La ministre de la Culture a publié un hommage qui montre que son cabinet connaissait bien cet homme aussi énergique directeur d’institutions que musicien ultra-sensible. On peut ici citer ce texte composé par quelqu’un qui connaissait bien les talents de Pierre-François Roussillon. Et son remarquable parcours.

« Personnalité connue et respectée du monde de la musique et du spectacle vivant il a marqué l’ensemble des structures qu’il a dirigées comme musicien, programmateur de festivals, directeur de compagnie, de maisons de la culture et de Scènes nationales. Issu du monde du théâtre, Pierre-François Roussillon s’était ensuite tourné vers la musique, menant, de 1980 à 2000, une carrière de clarinettiste. Pendant cette période, il avait fondé l’Ensemble Concordia et le Trio à vent de Paris, deux formations composées de solistes de l’Orchestre de Paris, de l’Orchestre National de France et de l’Ensemble inter contemporain. 

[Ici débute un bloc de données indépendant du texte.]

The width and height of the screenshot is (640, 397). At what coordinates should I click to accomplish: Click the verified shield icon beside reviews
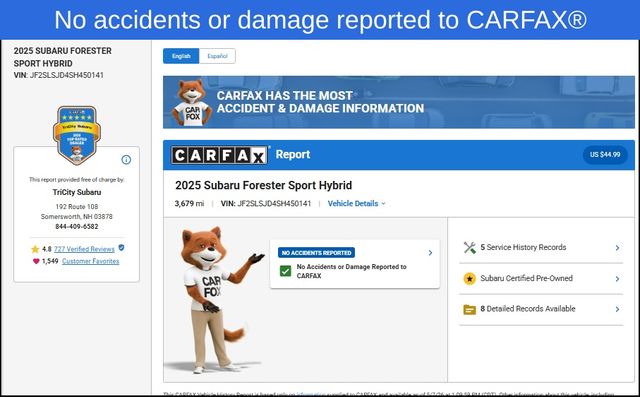point(121,248)
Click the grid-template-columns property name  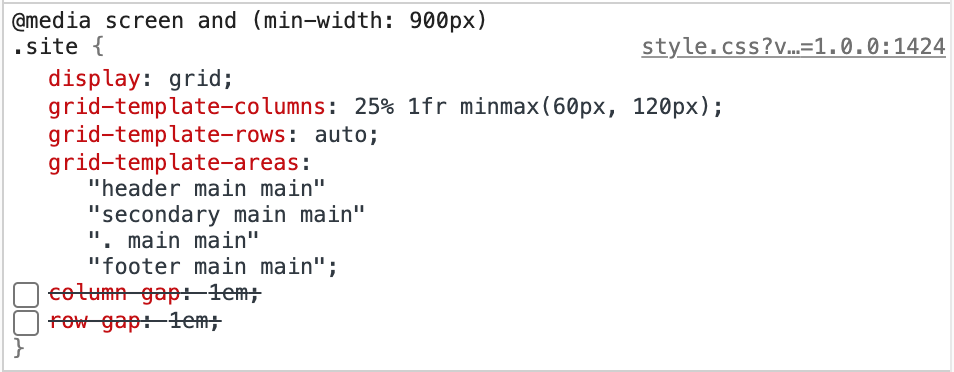188,107
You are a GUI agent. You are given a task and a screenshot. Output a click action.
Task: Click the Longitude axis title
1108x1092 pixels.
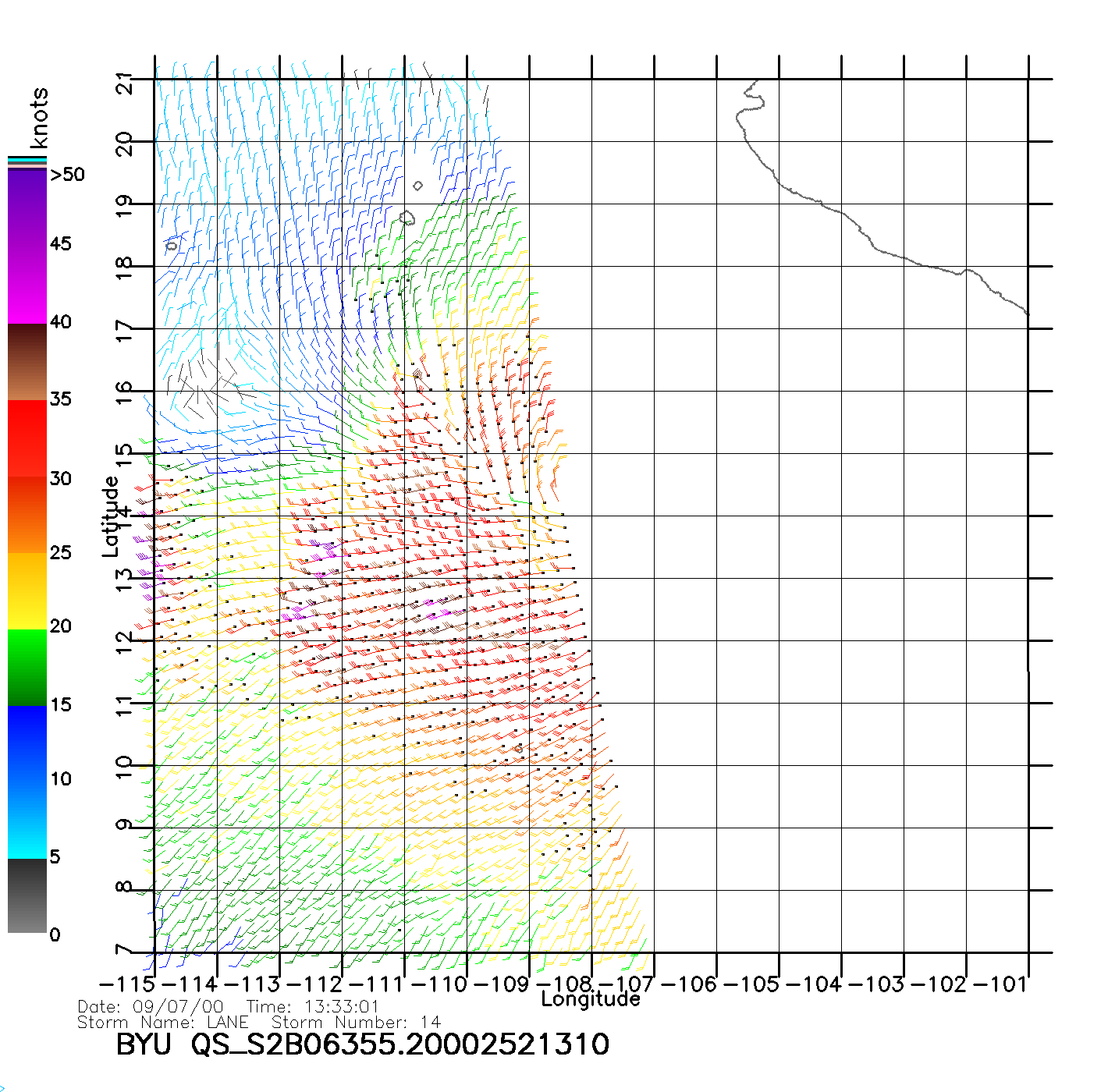click(591, 999)

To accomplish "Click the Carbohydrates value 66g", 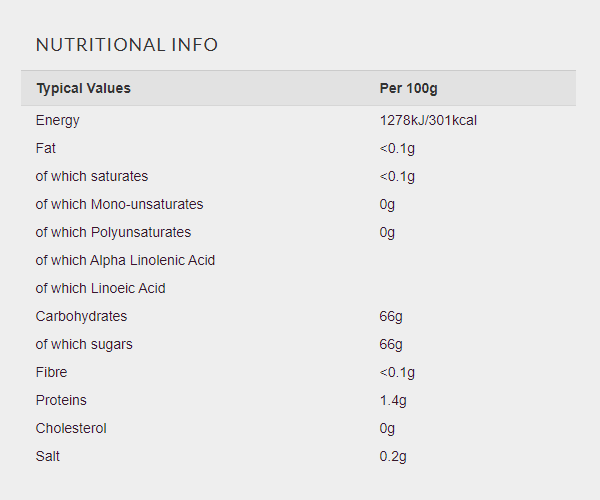I will coord(391,316).
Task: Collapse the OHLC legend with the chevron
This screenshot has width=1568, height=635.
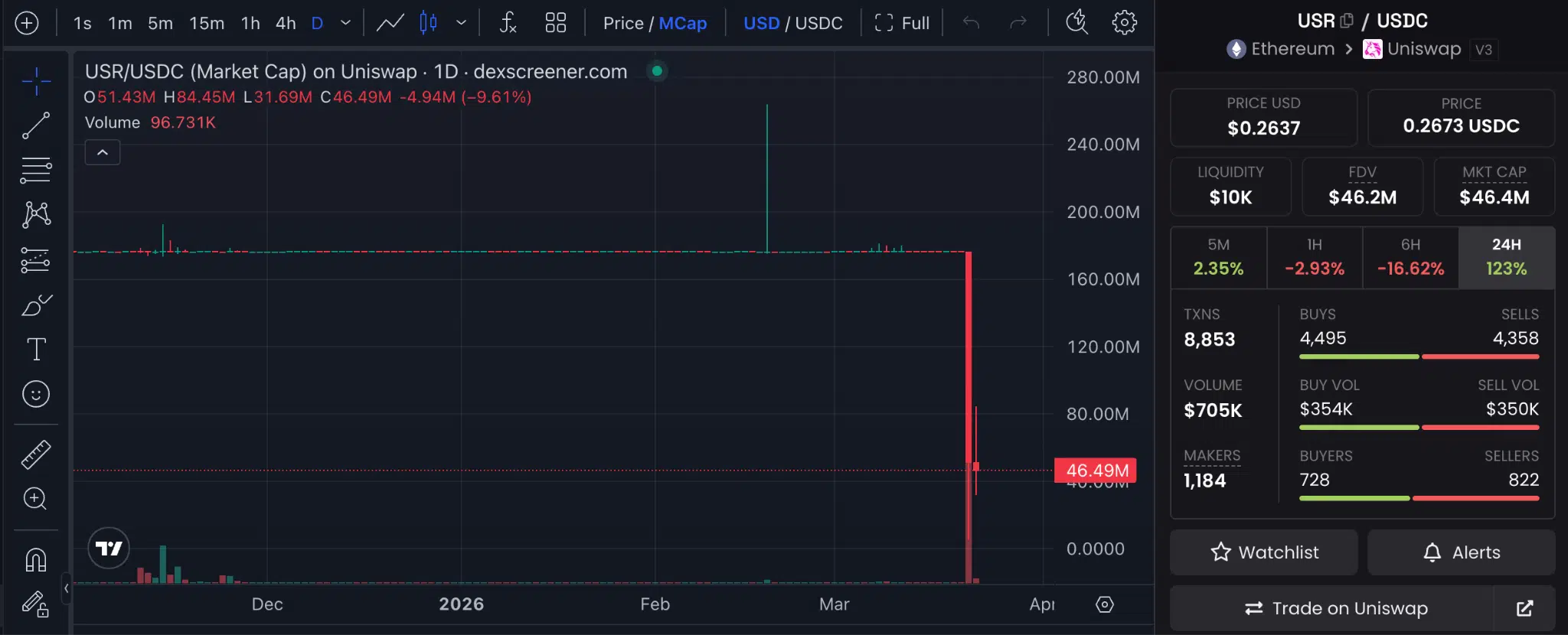Action: click(x=102, y=151)
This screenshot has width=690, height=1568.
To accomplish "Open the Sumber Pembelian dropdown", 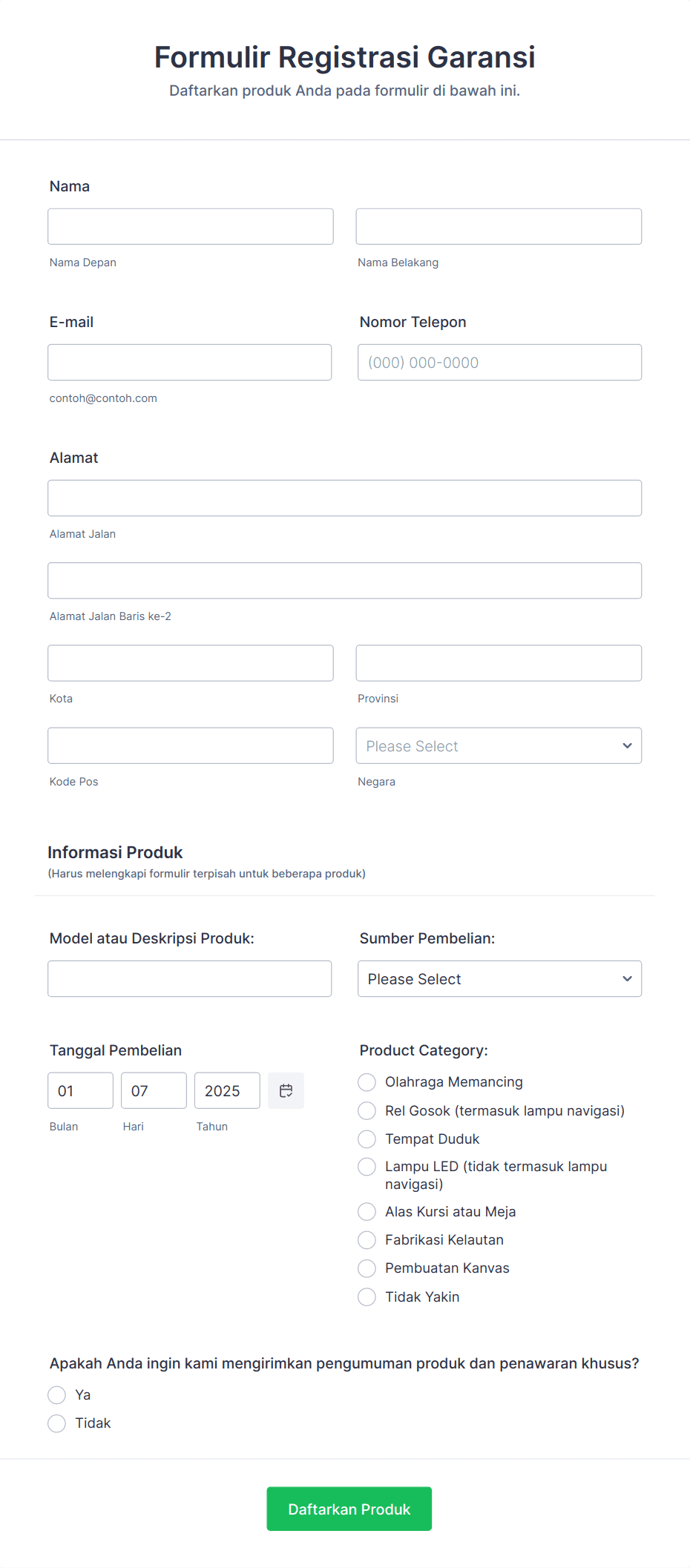I will pos(499,978).
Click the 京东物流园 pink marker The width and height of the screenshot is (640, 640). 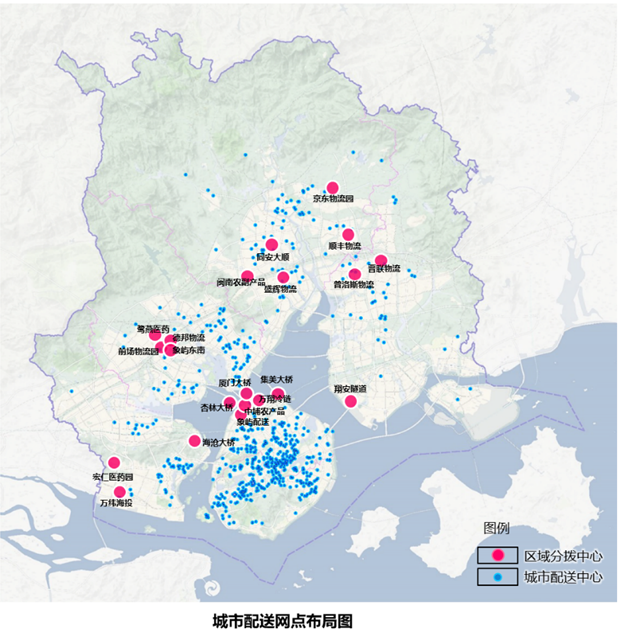(x=334, y=187)
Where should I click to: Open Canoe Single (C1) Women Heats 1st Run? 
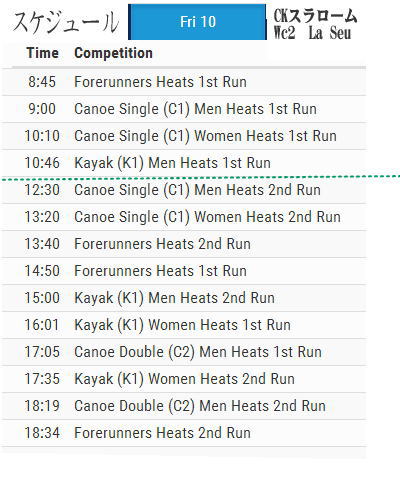[x=184, y=136]
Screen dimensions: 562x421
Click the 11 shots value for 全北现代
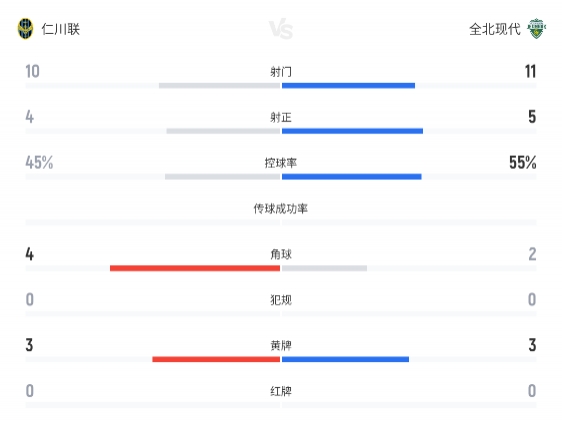coord(530,71)
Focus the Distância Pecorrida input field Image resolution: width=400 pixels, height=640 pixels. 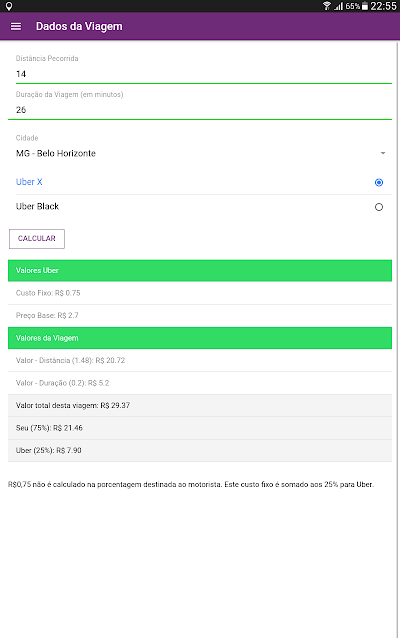point(200,74)
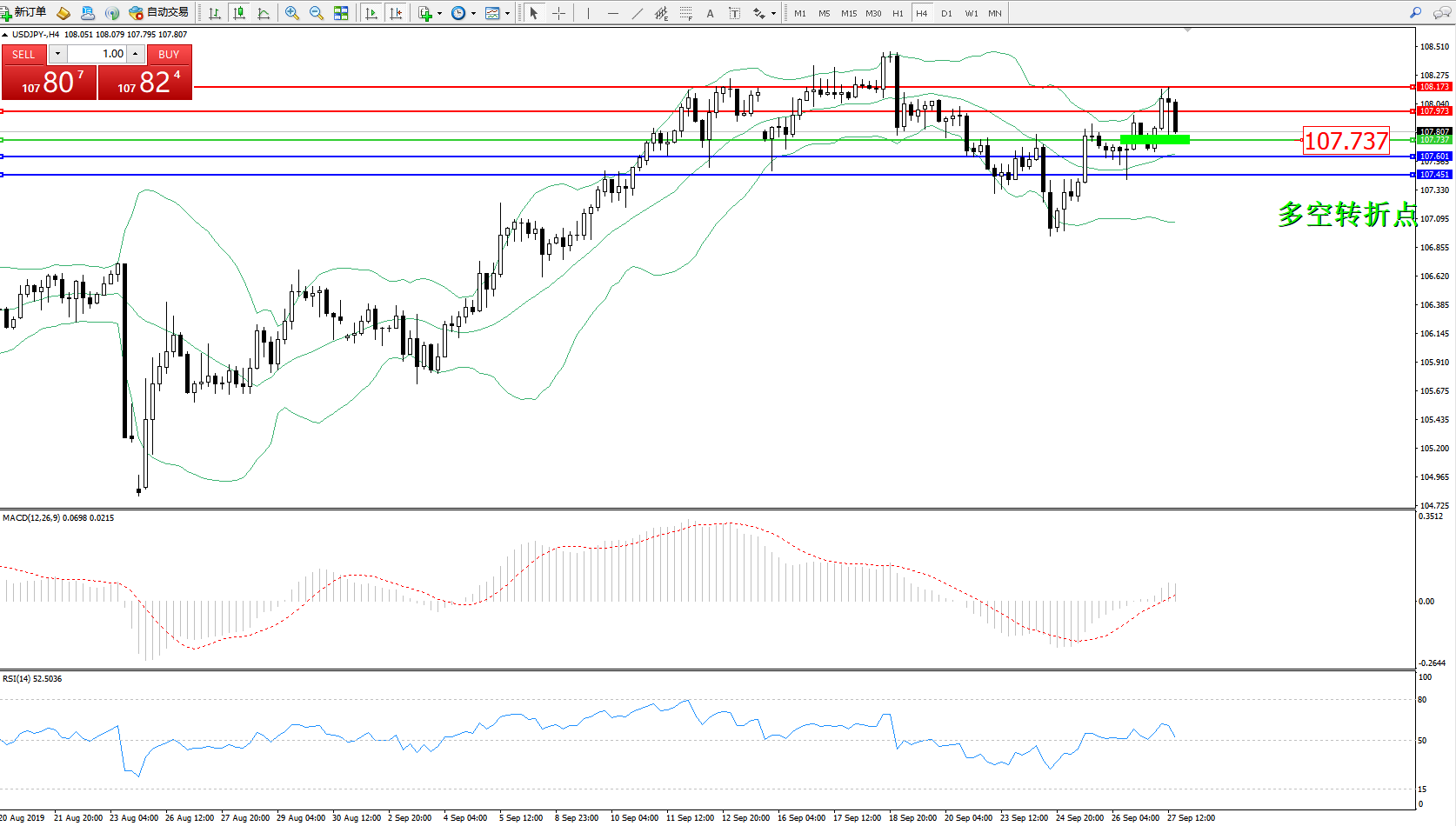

Désireux de mener ses propres projets artistiques, il avait dirigé successivement le Théâtre de la Butte d’Octeville dès 1999, puis le Trident, Scène nationale de Cherbourg-Octeville, en 2002. En 2006, il avait pris la tête de la Maison de la Culture de Bourges, où il avait modernisé la programmation, favorisé les coproductions lyriques et redynamisé cette institution emblématique. En 2011, il avait succédé à Pierre Ascaride à la direction du Théâtre 71, Scène nationale de Malakoff, où il avait enrichi la saison d’une programmation musicale ambitieuse, en lien notamment avec Yves Rousseau et Régis Huby. De retour en Normandie en 2019, il avait pris la direction de l’Orchestre régional, y poursuivant son rayonnement territorial et plaçant la musique au cœur d’une relation vivante avec les publics. Pierre-François Roussillon s’y était investi avec la passion et la finesse qu’on lui connaissait, marquant profondément musiciens, équipes et publics. Ce grand amateur de jazz laissera le souvenir d’un faiseur de liens et d’un bâtisseur de ponts entre les disciplines qu’il aimait tant mêler. »

On ne l’oubliera pas. Si fin interprète, si puissant directeur, si original, sensible et audacieux.

Empruntons au grand quotidien Ouest-France ces vérités : « En 2006, il quitte la région pour diriger la Maison de la Culture de Bourges (Cher), puis le théâtre 71 de Malakoff (Île-de-France) en 2010. Retour aux sources en 2019, à la tête de l’Orchestre régional de Normandie (ORN) à Mondeville, près de Caen (Calvados). Un orchestre de dix-huit musiciens qu’il rêvait de « faire rayonner au niveau national » , nous confiait-il à son arrivée. On connaît la suite : à la rentrée 2024, l’ORN a fusionné avec l’Opéra de Rouen et Pierre-François Roussillon s’en est allé. »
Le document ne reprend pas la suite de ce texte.